The 2 invalid variable access errors I showed you already remain to happen when the three.js code removes and re-adds renderer.domElement, modifies the displayed meshes at regular intervals and the meshes have the density.

andrewhodel commented 1 day ago

@Mugen87

This is really all that's needed.

    function getMaxPrecision( precision ) {

                 if (gl === null) {
                   return null;
                 }

        if ( precision === 'highp' ) {

            if ( gl.getShaderPrecisionFormat( gl.VERTEX_SHADER, gl.HIGH_FLOAT ).precision > 0 &&
                gl.getShaderPrecisionFormat( gl.FRAGMENT_SHADER, gl.HIGH_FLOAT ).precision > 0 ) {

                return 'highp';

            }

            precision = 'mediump';

        }

        if ( precision === 'mediump' ) {

            if ( gl.getShaderPrecisionFormat( gl.VERTEX_SHADER, gl.MEDIUM_FLOAT ).precision > 0 &&
                gl.getShaderPrecisionFormat( gl.FRAGMENT_SHADER, gl.MEDIUM_FLOAT ).precision > 0 ) {

                return 'mediump';

            }

        }

        return 'lowp';

    }

getMaxPrecision is only used:

  1. https://github.com/mrdoob/three.js/blob/01359e00034058c3c1ab037daae97c670f8228ac/build/three.module.js#L15879
  2. https://github.com/mrdoob/three.js/blob/01359e00034058c3c1ab037daae97c670f8228ac/build/three.module.js#L20538

A return value of null is supported in both those code blocks.

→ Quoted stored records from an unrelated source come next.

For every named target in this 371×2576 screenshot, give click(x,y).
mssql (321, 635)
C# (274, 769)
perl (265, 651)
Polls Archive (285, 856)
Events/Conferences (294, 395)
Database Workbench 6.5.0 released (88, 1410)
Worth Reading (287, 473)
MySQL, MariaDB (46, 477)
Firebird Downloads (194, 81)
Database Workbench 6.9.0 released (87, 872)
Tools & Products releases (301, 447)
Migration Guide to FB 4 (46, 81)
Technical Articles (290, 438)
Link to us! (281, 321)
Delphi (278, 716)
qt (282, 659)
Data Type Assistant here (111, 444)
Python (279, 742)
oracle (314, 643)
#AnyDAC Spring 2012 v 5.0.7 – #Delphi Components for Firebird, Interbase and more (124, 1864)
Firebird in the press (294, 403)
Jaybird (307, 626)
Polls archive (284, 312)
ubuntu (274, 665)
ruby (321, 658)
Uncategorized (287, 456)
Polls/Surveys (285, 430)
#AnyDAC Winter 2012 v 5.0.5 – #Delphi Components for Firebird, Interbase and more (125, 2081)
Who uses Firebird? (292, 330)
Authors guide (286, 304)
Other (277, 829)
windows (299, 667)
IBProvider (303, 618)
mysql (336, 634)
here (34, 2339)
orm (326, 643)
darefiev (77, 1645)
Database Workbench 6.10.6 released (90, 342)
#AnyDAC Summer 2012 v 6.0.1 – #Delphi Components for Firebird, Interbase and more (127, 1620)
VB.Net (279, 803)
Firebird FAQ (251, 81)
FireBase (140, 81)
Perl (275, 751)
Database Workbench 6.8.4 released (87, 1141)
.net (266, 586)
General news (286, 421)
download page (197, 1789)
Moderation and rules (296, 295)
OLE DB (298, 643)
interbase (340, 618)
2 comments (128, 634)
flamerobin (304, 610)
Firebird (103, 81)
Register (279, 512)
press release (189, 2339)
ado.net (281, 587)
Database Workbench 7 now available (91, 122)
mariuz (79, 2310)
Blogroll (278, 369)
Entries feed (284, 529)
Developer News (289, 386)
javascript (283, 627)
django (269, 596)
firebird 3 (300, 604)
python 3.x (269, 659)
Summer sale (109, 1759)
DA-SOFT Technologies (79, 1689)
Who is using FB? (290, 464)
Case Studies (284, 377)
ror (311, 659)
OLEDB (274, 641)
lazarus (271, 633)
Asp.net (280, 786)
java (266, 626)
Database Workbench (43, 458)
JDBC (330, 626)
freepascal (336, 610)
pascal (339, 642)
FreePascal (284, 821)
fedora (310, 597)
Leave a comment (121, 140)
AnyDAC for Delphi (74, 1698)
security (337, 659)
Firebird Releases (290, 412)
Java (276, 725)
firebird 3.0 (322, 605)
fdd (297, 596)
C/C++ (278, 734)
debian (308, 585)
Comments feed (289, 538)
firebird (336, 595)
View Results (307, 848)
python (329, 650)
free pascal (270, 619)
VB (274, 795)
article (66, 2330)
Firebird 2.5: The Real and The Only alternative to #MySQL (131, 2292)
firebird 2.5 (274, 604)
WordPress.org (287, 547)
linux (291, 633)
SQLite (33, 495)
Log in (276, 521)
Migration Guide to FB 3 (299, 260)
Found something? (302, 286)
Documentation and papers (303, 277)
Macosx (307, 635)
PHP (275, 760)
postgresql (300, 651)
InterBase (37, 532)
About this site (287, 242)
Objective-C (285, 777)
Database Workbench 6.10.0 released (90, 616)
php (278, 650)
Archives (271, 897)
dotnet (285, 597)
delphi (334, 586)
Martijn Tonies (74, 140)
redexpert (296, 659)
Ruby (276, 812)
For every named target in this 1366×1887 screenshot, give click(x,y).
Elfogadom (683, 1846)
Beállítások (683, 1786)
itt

andrewhodel commented 1 day ago

I made those changes to getMaxPrecision() in my local repository.

Once some days of testing pass, I'll update you with the results @Mugen87.

It is only happening on the iPad in Safari with the latest iOS 18 per the hardware I have available for testing.

andrewhodel commented 11 hours ago

@Mugen87

Into the second day now without refreshing the document, it sure has not happened again with the if (gl === null) {return null;} check.